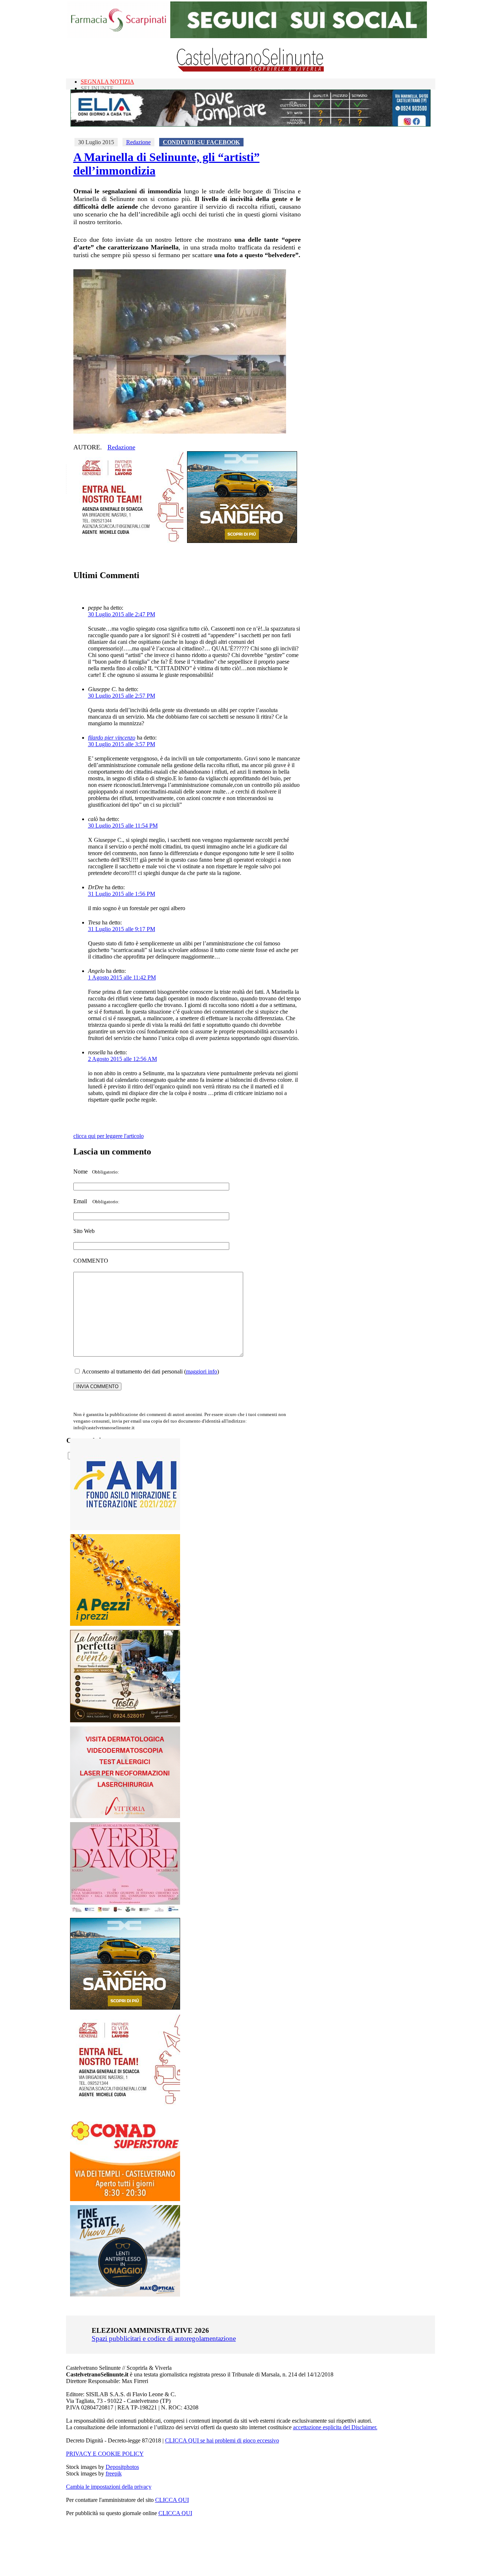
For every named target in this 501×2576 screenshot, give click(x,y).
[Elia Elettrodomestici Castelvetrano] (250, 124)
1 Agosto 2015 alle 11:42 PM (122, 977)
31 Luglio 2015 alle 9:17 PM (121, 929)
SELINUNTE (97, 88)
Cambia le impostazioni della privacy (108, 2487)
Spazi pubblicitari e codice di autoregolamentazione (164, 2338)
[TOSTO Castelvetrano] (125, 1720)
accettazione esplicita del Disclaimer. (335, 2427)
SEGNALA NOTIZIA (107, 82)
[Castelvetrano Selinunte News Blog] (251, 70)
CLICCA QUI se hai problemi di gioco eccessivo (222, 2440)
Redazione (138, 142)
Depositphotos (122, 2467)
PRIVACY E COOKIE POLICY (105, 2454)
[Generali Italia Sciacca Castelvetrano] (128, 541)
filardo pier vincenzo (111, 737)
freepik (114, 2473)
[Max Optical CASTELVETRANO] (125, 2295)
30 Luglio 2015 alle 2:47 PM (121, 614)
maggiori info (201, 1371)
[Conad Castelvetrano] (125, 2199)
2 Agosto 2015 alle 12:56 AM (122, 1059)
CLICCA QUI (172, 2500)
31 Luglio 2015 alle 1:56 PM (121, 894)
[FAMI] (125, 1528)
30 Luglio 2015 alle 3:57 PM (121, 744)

* * *

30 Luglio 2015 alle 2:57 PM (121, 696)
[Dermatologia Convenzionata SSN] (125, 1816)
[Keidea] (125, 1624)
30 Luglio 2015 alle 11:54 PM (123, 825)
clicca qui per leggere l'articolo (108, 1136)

Task statement: Among the lines of the listing above, which ones contain the word "Luglio"? Show them.

Answer box:
31 Luglio 2015 alle 9:17 PM (121, 929)
30 Luglio 2015 alle 2:47 PM (121, 614)
31 Luglio 2015 alle 1:56 PM (121, 894)
30 Luglio 2015 alle 3:57 PM (121, 744)
30 Luglio 2015 alle 2:57 PM (121, 696)
30 Luglio 2015 alle 11:54 PM (123, 825)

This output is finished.